GIVEN RECORDS:

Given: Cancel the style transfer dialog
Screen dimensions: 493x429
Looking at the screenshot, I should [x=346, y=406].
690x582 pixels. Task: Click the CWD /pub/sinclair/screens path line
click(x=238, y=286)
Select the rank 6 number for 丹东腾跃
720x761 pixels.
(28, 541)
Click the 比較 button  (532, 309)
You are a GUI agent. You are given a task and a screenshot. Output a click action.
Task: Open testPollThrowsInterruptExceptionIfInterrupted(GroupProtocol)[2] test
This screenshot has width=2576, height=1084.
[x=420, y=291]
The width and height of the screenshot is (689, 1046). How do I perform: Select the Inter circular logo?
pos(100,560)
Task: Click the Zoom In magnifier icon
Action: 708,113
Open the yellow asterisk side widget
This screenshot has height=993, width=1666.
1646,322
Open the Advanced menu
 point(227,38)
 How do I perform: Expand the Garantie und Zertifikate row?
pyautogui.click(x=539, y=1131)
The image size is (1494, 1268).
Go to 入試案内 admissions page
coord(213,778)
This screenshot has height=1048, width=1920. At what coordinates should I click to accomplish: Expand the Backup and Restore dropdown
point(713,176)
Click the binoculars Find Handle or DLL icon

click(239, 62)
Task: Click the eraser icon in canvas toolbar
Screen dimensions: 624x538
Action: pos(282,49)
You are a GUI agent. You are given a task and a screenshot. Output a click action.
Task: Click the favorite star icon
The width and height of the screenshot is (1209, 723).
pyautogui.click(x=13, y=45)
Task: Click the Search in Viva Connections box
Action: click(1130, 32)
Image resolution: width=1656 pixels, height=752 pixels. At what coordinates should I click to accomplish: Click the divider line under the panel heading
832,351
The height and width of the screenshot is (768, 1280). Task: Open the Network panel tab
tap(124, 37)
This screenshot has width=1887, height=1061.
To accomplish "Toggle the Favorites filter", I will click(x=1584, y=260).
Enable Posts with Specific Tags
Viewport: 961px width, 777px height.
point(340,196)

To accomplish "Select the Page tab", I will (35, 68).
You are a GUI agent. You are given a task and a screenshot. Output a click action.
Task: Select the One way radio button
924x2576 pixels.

WHAT IS NEEDED:
Rewrite the records above with every "Screen dimensions" changed to "Display size" and everything else left as it is.

EXERCISE RESULT:
Given: Cancel the style transfer dialog
Display size: 493x429
Looking at the screenshot, I should [x=346, y=406].
690x582 pixels. Task: Click the CWD /pub/sinclair/screens path line
click(x=238, y=286)
Select the rank 6 number for 丹东腾跃
720x761 pixels.
(28, 541)
Click the 比較 button  (532, 309)
You are a GUI agent. You are given a task and a screenshot. Output a click action.
Task: Open testPollThrowsInterruptExceptionIfInterrupted(GroupProtocol)[2] test
This screenshot has width=2576, height=1084.
[x=420, y=291]
The width and height of the screenshot is (689, 1046). How do I perform: Select the Inter circular logo?
pos(100,560)
Task: Click the Zoom In magnifier icon
Action: 708,113
Open the yellow asterisk side widget
This screenshot has height=993, width=1666.
1646,322
Open the Advanced menu
 point(227,38)
 How do I perform: Expand the Garantie und Zertifikate row?
pyautogui.click(x=539, y=1131)
The image size is (1494, 1268).
Go to 入試案内 admissions page
coord(213,778)
This screenshot has height=1048, width=1920. At what coordinates should I click to accomplish: Expand the Backup and Restore dropdown
point(713,176)
Click the binoculars Find Handle or DLL icon

click(239, 62)
Task: Click the eraser icon in canvas toolbar
Display size: 624x538
Action: pos(282,49)
You are a GUI agent. You are given a task and a screenshot. Output a click action.
Task: Click the favorite star icon
The width and height of the screenshot is (1209, 723).
pyautogui.click(x=13, y=45)
Task: Click the Search in Viva Connections box
Action: click(1130, 32)
Image resolution: width=1656 pixels, height=752 pixels. At what coordinates should I click to accomplish: Click the divider line under the panel heading
832,351
The height and width of the screenshot is (768, 1280). Task: Open the Network panel tab
tap(124, 37)
This screenshot has width=1887, height=1061.
To accomplish "Toggle the Favorites filter", I will click(x=1584, y=260).
Enable Posts with Specific Tags
Viewport: 961px width, 777px height.
point(340,196)

To accomplish "Select the Page tab", I will (35, 68).
You are a GUI agent. You are given a task and a screenshot. Output a click action.
Task: Select the One way radio button
924x2576 pixels.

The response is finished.